ACTION ITEM
From the first entry to the last, repeat them all exactly.

[Opening EXCERPTED DATA section]

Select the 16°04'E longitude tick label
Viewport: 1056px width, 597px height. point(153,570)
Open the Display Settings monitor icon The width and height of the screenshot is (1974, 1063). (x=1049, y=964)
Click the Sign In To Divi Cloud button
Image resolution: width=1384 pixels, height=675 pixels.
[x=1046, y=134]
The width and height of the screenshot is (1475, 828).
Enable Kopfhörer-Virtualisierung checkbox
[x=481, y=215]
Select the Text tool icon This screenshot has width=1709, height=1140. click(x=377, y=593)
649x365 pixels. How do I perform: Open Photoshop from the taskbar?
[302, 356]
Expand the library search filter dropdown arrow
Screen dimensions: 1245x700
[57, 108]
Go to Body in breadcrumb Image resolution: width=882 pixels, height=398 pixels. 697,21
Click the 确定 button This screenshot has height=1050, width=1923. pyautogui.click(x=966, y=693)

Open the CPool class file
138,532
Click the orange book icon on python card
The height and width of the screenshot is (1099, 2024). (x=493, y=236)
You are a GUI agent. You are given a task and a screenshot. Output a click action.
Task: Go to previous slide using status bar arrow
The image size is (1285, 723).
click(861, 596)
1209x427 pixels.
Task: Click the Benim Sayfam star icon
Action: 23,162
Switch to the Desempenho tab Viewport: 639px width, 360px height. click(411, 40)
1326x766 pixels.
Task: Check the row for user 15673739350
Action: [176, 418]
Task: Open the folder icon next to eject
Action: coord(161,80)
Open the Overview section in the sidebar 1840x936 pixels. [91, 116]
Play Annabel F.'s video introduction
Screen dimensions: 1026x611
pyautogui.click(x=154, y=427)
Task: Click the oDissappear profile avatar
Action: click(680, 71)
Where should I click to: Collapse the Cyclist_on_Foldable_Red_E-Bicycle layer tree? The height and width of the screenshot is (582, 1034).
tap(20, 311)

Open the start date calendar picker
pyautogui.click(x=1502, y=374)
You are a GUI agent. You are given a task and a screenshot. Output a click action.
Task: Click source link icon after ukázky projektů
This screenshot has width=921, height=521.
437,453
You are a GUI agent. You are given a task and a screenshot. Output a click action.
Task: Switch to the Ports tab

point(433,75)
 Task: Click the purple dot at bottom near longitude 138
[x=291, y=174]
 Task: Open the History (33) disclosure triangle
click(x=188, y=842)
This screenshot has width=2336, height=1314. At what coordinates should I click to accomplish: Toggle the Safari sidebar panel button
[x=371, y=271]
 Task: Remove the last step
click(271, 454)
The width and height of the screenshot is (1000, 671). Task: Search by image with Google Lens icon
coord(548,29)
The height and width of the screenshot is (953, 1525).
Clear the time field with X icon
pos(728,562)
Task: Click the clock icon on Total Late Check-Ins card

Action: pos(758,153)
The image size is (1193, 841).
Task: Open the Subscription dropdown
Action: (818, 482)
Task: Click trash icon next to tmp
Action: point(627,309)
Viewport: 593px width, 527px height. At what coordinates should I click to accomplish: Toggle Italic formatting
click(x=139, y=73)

[Closing EXCERPTED DATA section]

EXERCISE OUTPUT
Select the 16°04'E longitude tick label
Viewport: 1056px width, 597px height. point(153,570)
Open the Display Settings monitor icon The width and height of the screenshot is (1974, 1063). (x=1049, y=964)
Click the Sign In To Divi Cloud button
Image resolution: width=1384 pixels, height=675 pixels.
[x=1046, y=134]
The width and height of the screenshot is (1475, 828).
Enable Kopfhörer-Virtualisierung checkbox
[x=481, y=215]
Select the Text tool icon This screenshot has width=1709, height=1140. click(x=377, y=593)
649x365 pixels. How do I perform: Open Photoshop from the taskbar?
[302, 356]
Expand the library search filter dropdown arrow
Screen dimensions: 1245x700
[57, 108]
Go to Body in breadcrumb Image resolution: width=882 pixels, height=398 pixels. 697,21
Click the 确定 button This screenshot has height=1050, width=1923. pyautogui.click(x=966, y=693)

Open the CPool class file
138,532
Click the orange book icon on python card
The height and width of the screenshot is (1099, 2024). (x=493, y=236)
You are a GUI agent. You are given a task and a screenshot. Output a click action.
Task: Go to previous slide using status bar arrow
The image size is (1285, 723).
click(861, 596)
1209x427 pixels.
Task: Click the Benim Sayfam star icon
Action: 23,162
Switch to the Desempenho tab Viewport: 639px width, 360px height. click(411, 40)
1326x766 pixels.
Task: Check the row for user 15673739350
Action: [176, 418]
Task: Open the folder icon next to eject
Action: coord(161,80)
Open the Overview section in the sidebar 1840x936 pixels. [91, 116]
Play Annabel F.'s video introduction
Screen dimensions: 1026x611
pyautogui.click(x=154, y=427)
Task: Click the oDissappear profile avatar
Action: click(680, 71)
Where should I click to: Collapse the Cyclist_on_Foldable_Red_E-Bicycle layer tree? The height and width of the screenshot is (582, 1034).
tap(20, 311)

Open the start date calendar picker
pyautogui.click(x=1502, y=374)
You are a GUI agent. You are given a task and a screenshot. Output a click action.
Task: Click source link icon after ukázky projektů
This screenshot has width=921, height=521.
437,453
You are a GUI agent. You are given a task and a screenshot. Output a click action.
Task: Switch to the Ports tab

point(433,75)
 Task: Click the purple dot at bottom near longitude 138
[x=291, y=174]
 Task: Open the History (33) disclosure triangle
click(x=188, y=842)
This screenshot has width=2336, height=1314. At what coordinates should I click to accomplish: Toggle the Safari sidebar panel button
[x=371, y=271]
 Task: Remove the last step
click(271, 454)
The width and height of the screenshot is (1000, 671). Task: Search by image with Google Lens icon
coord(548,29)
The height and width of the screenshot is (953, 1525).
Clear the time field with X icon
pos(728,562)
Task: Click the clock icon on Total Late Check-Ins card

Action: pos(758,153)
The image size is (1193, 841).
Task: Open the Subscription dropdown
Action: (818, 482)
Task: Click trash icon next to tmp
Action: point(627,309)
Viewport: 593px width, 527px height. At what coordinates should I click to accomplish: Toggle Italic formatting
click(x=139, y=73)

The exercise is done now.